*What is being asked*
How many lines of the listing below contain the string "should"? Give only the number.

*Listed entries*
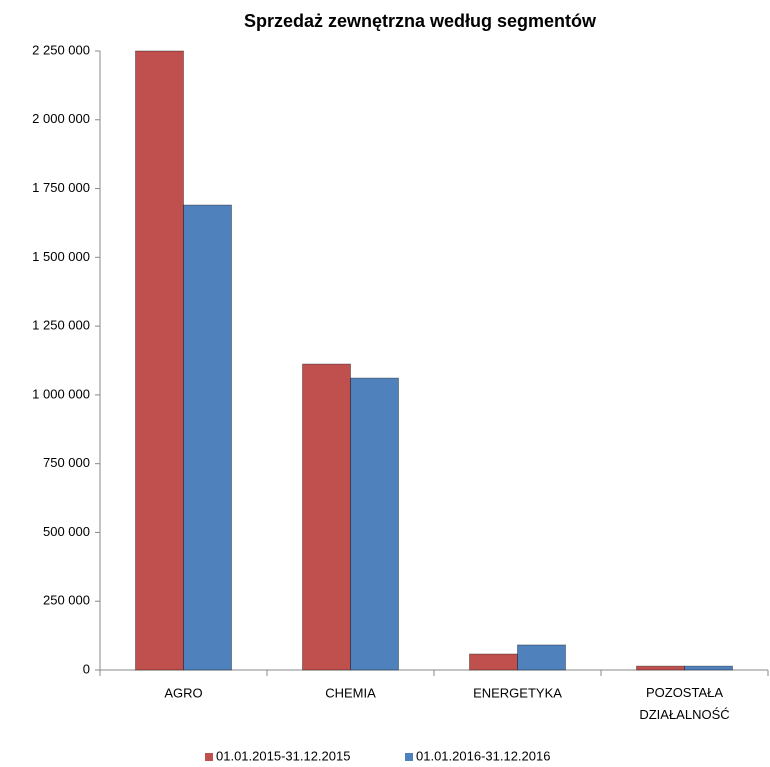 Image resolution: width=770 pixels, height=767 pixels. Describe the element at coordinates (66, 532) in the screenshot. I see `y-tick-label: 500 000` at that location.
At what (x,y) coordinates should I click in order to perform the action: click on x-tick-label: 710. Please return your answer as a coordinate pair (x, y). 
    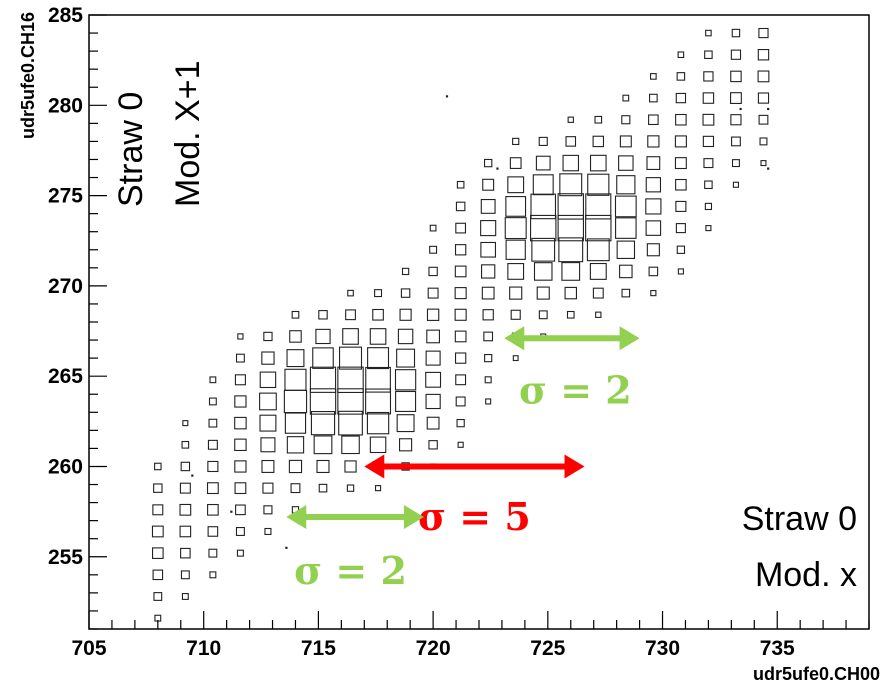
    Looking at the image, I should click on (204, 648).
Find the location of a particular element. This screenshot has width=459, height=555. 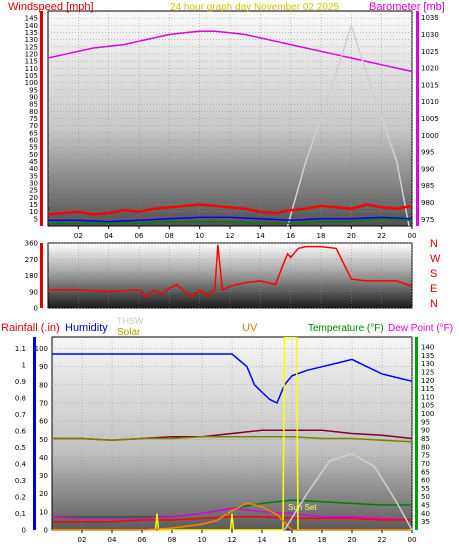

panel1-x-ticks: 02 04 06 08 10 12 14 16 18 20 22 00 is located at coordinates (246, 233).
---
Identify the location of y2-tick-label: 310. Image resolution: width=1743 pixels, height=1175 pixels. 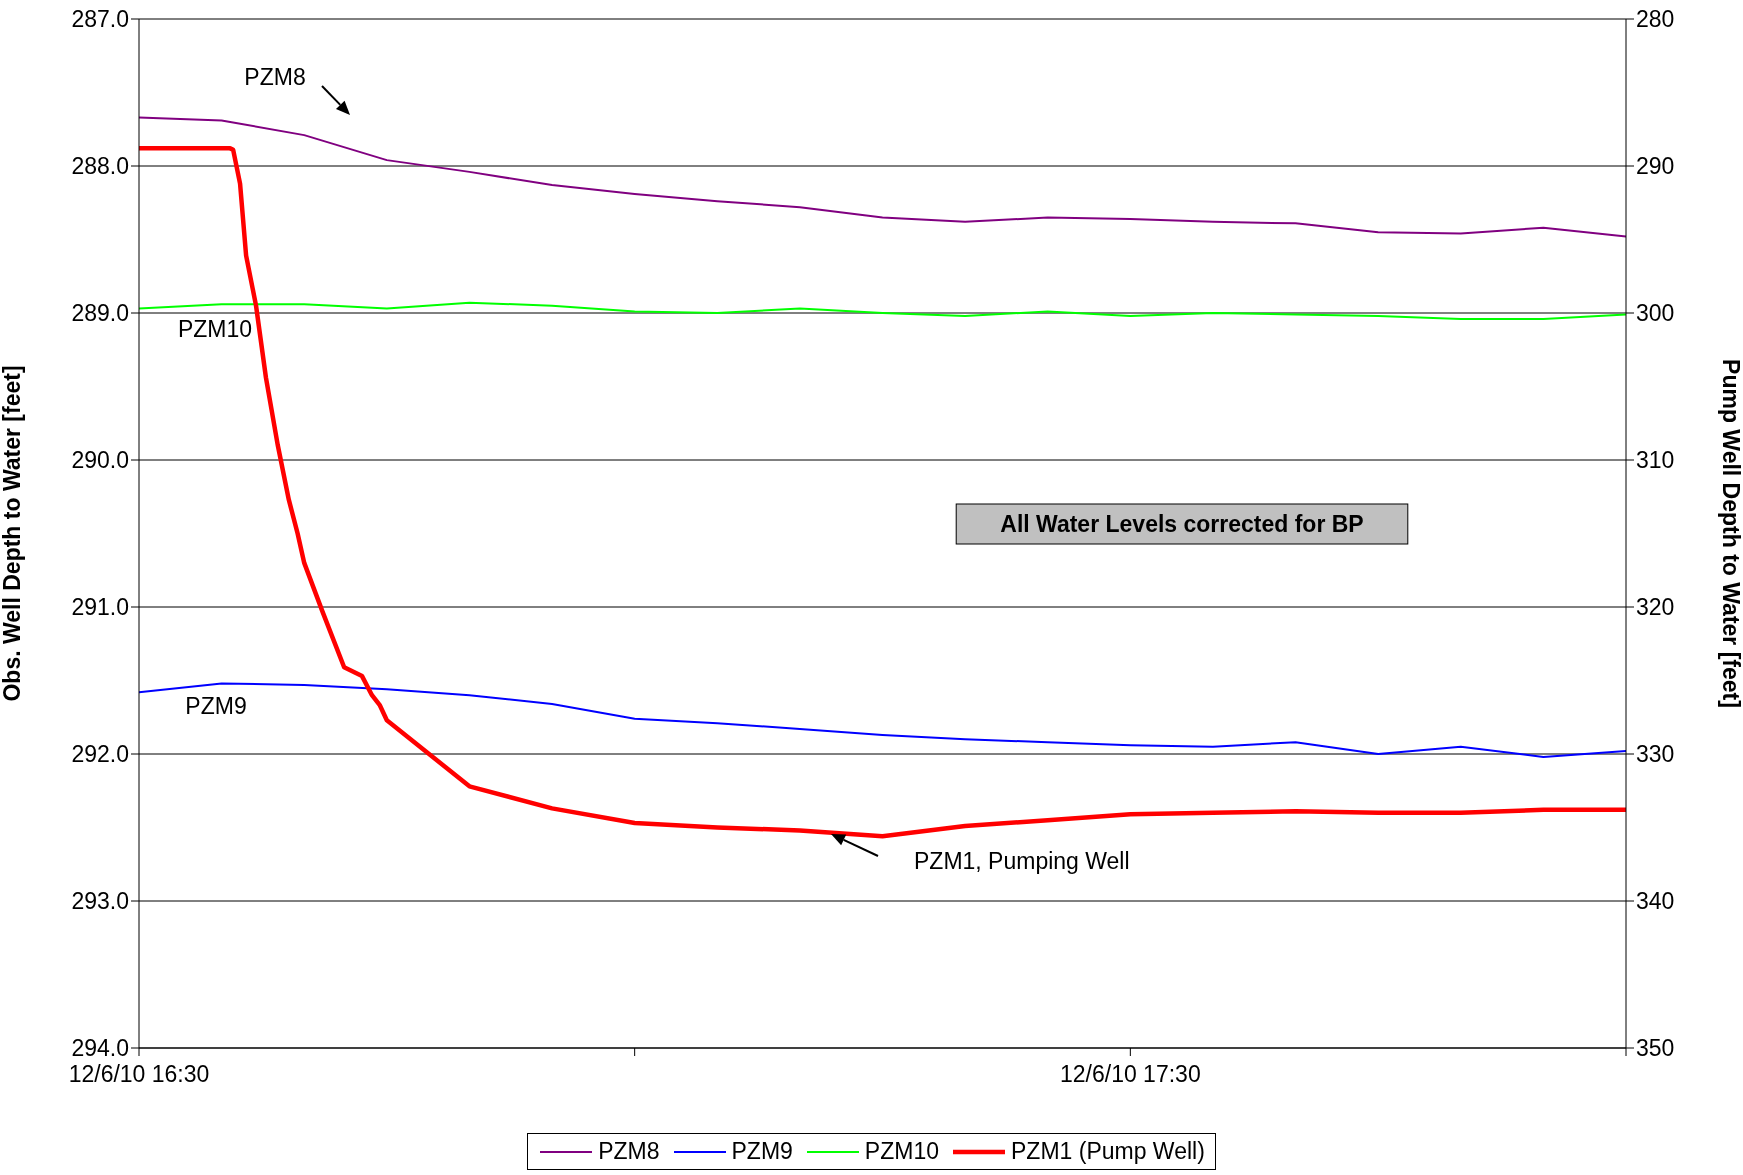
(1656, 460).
---
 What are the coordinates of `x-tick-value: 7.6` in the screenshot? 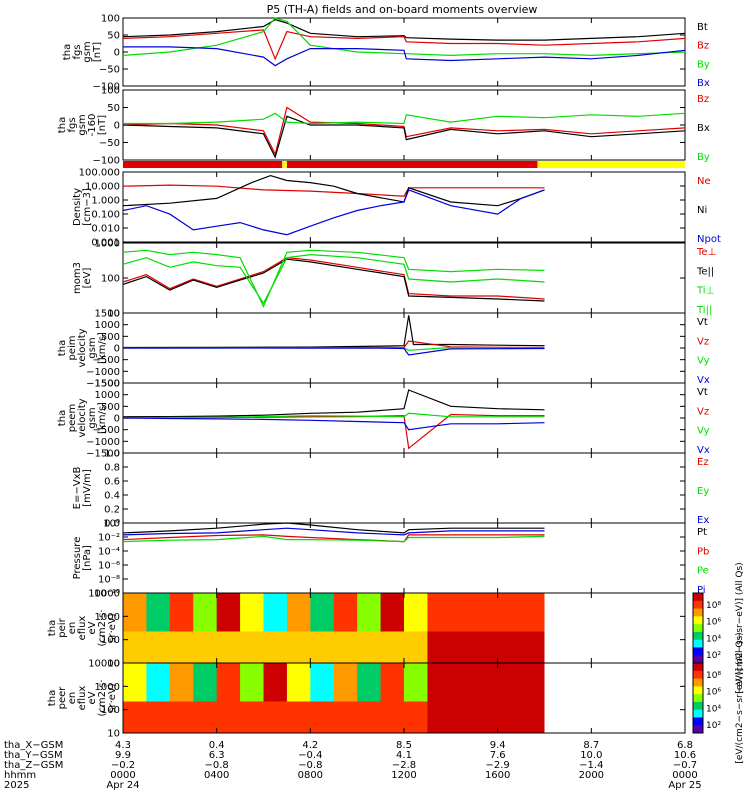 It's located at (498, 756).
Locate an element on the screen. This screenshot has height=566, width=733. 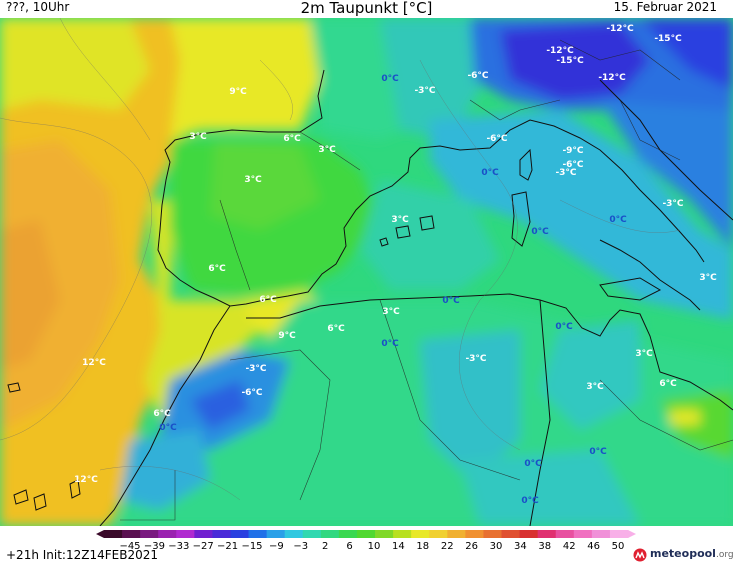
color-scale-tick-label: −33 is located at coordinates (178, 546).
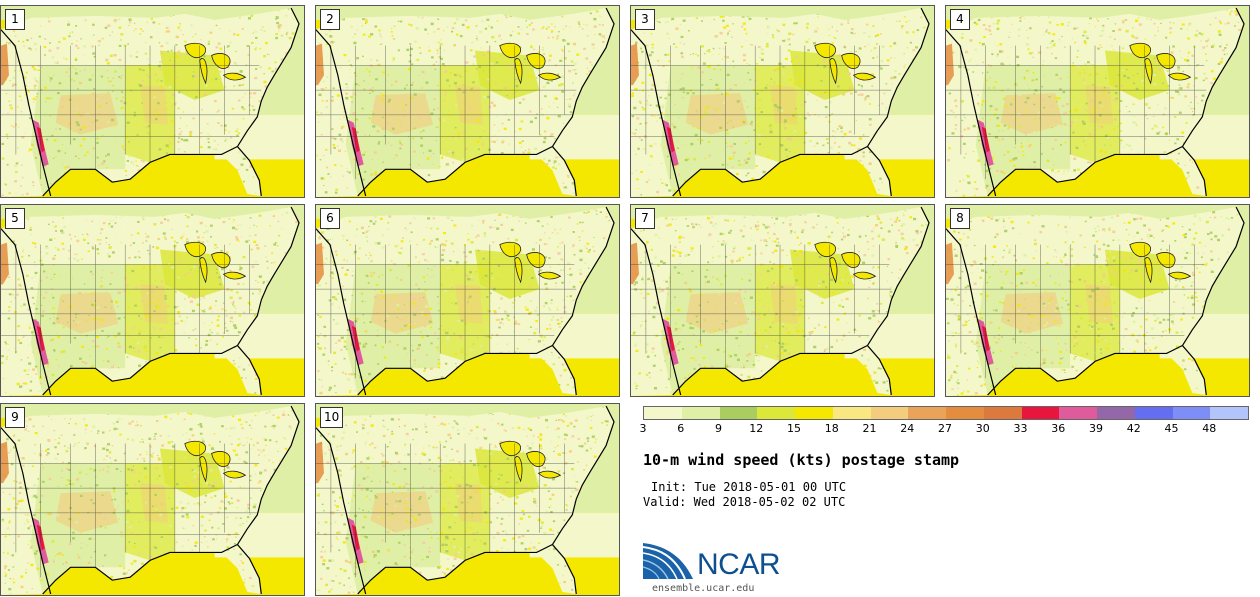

*Answer to this problem*
2